[40263] in North American Network Operators' Group
Re: CodeRedII worm..
daemon@ATHENA.MIT.EDU (mike harrison)
Sun Aug 5 11:10:21 2001
Date: Sun, 5 Aug 2001 11:09:31 -0400 (EDT)
From: mike harrison <meuon@highertech.net>
To: "Valdis.Kletnieks@vt.edu" <Valdis.Kletnieks@vt.edu>
Cc: "nanog@merit.edu" <nanog@merit.edu>,
"bugtraq@merit.edu" <bugtraq@merit.edu>,
"incidents@merit.edu" <incidents@merit.edu>
In-Reply-To: <200108050828.f758SRv10569@foo-bar-baz.cc.vt.edu>
Message-ID: <Pine.LNX.4.10.10108051107420.8587-100000@home.highertech.net>
MIME-Version: 1.0
Content-Type: TEXT/PLAIN; charset=US-ASCII
Errors-To: owner-nanog-outgoing@merit.edu
> worm creates a known backdoor.
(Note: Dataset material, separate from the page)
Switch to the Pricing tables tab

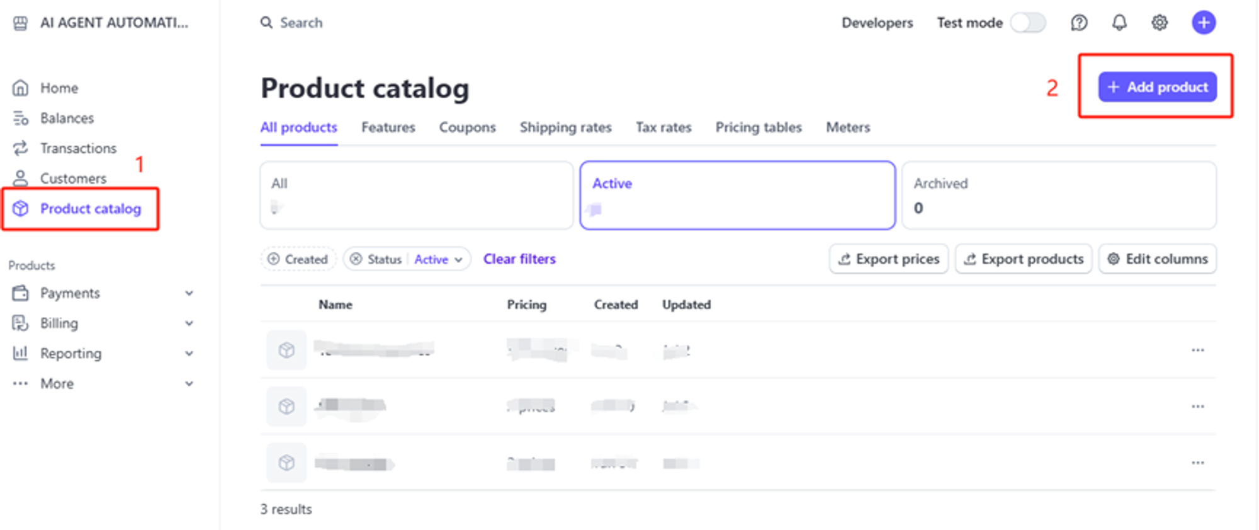(x=758, y=128)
I'm certain that both the CodeRedII author
> and other black hats would love for us to compile a list of afflicted hosts
> for them to use.
They have a few 'friendly' webservers collecting addresses
just like we do. Everyone on the 'net with a sniffer or web log now
has such a list. It's a good thought though.